Water Formation Kinetics on Co(0001) at Low and Near-Ambient Hydrogen Pressures in the Context of Fischer-Tropsch Synthesis

Understanding the kinetics of oxygen removal from catalytically active metal surfaces by hydrogen is important for several catalytic reactions such as Fischer-Tropsch synthesis, methanation of CO or CO2, and the reverse-water-gas-shift reaction. Motivated by FTS, a Co(0001) single crystal model catalyst was used to study the kinetics of oxygen removal through reaction with hydrogen. Kinetic studies in the 10-7-10-4 mbar H2 pressure regime show that water formation is first order in the surface hydrogen concentration while the order in oxygen concentration changes from one at low oxygen coverage to zero at high oxygen coverage.
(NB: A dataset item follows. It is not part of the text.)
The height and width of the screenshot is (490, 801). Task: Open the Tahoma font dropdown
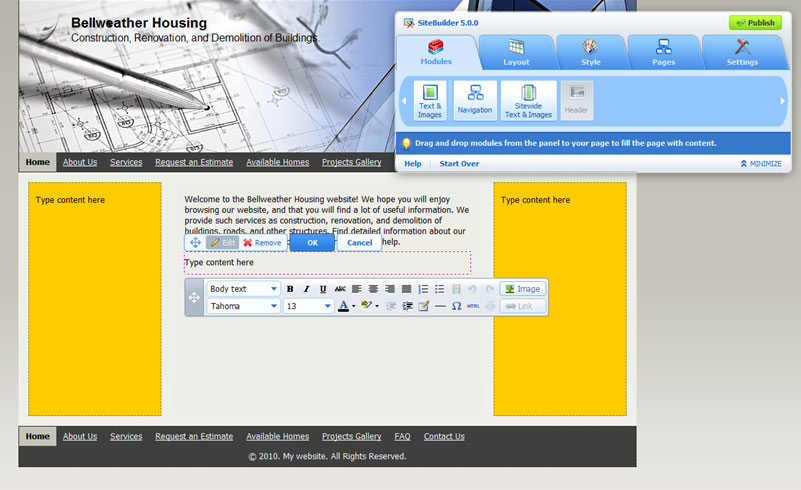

In situ XPS shows that the hydrogen surface concentration saturates around 10-1 mbar and on this basis the typical temperature of 450 K needed for water formation in this pressure regime can be considered as typical for high pressures as well. The absence of OH buildup during the reaction points to O + H as the rate-limiting step, with a barrier of similar to 120 kJ mol-1. Such a high barrier shows that slow removal of adsorbed oxygen from the surface of reactive metal catalysts such as cobalt may be rate-limiting for the overall reaction.